A hesitação vacinal pode, sim, ser um dos fatores que poderiam explicar esse resultado. Outro ponto importante que pode estar relacionado é a desinformação e o consequente aumento do movimento antivacina. As redes sociais desempenham um papel importante nesse aspecto, desinformando as pessoas sobre os benefícios da vacina.
Por que o nível de escolaridade materna impacta a imunização das filhas?
Apesar do movimento antivacina nas classes mais altas, o estudo também confirmou que a vulnerabilidade educacional afeta diretamente a proteção de adolescentes em diversas localidades do país. A pesquisa identificou que as meninas cujas mães possuem menor grau de instrução formal apresentam uma chance significativamente menor de serem levadas às unidades básicas para garantir a proteção.
O nível de estudo das responsáveis familiares surge como um determinante social de saúde fundamental. A compreensão aprofundada dos calendários oficiais e da importância da prevenção de doenças oncológicas está intrinsecamente ligada aos anos de estudo das mães.

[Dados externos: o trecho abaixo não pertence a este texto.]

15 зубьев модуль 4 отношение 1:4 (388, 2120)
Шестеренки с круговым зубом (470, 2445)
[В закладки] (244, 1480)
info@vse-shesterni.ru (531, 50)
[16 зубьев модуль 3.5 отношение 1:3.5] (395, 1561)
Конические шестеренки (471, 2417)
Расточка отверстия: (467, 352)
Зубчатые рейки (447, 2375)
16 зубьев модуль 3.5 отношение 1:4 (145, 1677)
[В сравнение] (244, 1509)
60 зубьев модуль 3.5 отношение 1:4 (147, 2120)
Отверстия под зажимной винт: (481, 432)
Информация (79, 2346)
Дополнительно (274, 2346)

Melhorar a educação é algo pelo qual devemos lutar sempre. Com maior escolaridade, as mães podem se empoderar para tomar decisões mais adequadas para sua saúde e a de seus filhos. O serviço de saúde precisa entender os motivos que levam essas mães a não vacinarem seus filhos.
Quais são as soluções para ampliar a proteção contra o papilomavírus humano?

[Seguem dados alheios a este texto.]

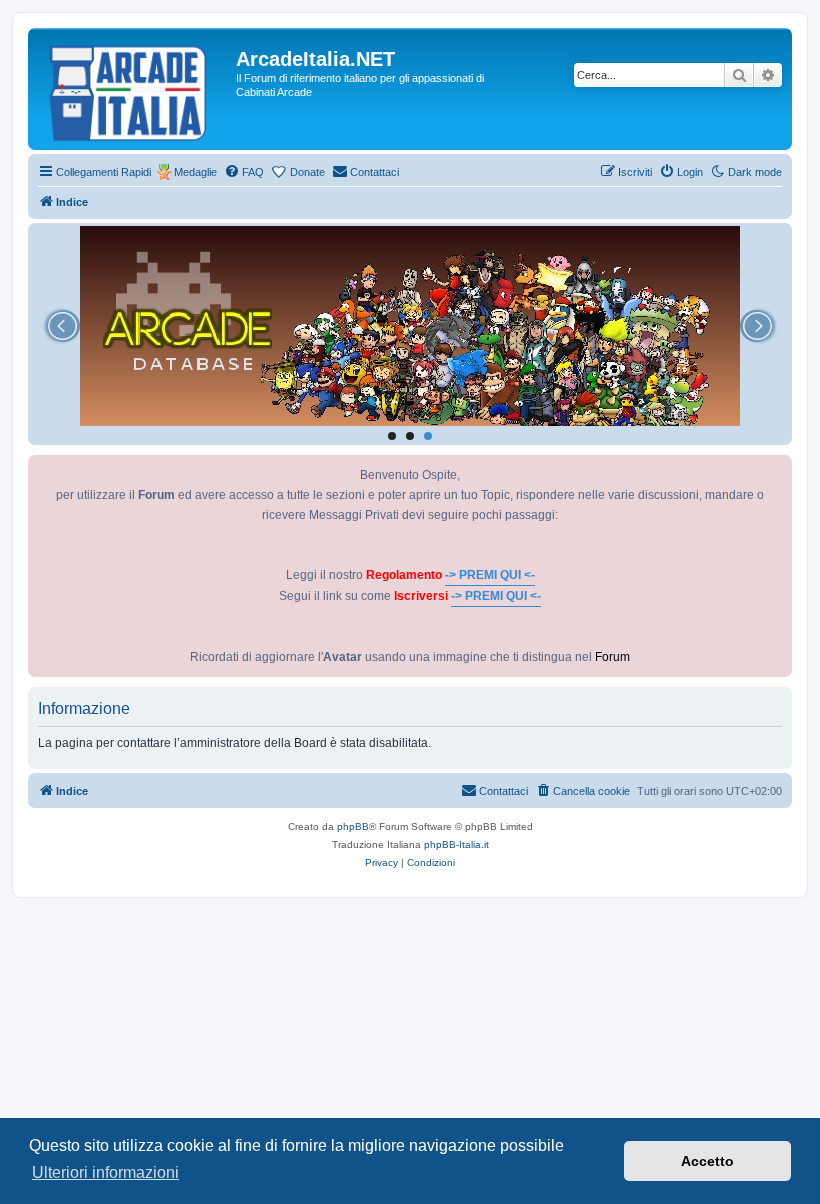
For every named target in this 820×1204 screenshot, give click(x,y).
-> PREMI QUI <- (490, 575)
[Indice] (134, 89)
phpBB (353, 826)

A constatação de que mais de um quarto das adolescentes está exposto a tumores genitais plenamente evitáveis exige ações imediatas das autoridades sanitárias. A vacina é disponibilizada gratuitamente pelo Sistema Único de Saúde (SUS), mas a simples oferta do insumo nos refrigeradores das clínicas não é suficiente para garantir a adesão do público-alvo.
Para contornar o baixo alcance e prevenir uma sobrecarga futura na rede pública com tratamentos oncológicos de alta complexidade, os especialistas recomendam a adoção de estratégias múltiplas focadas na população jovem. Entre os principais caminhos apontados pela comunidade acadêmica estão:
- Desenvolvimento de campanhas de conscientização desenhadas especificamente para a realidade cultural e estrutural de cada região do Brasil.
- Combate ativo e sistemático à disseminação de notícias falsas e teorias da conspiração em ambientes virtuais e redes sociais.
- Ações de busca ativa nos ambientes escolares para garantir que a cobertura vacinal alcance meninas e meninos em idade escolar.
- Investimento contínuo na educação de jovens e adultos para fortalecer a confiança geral nas intervenções baseadas em evidências científicas.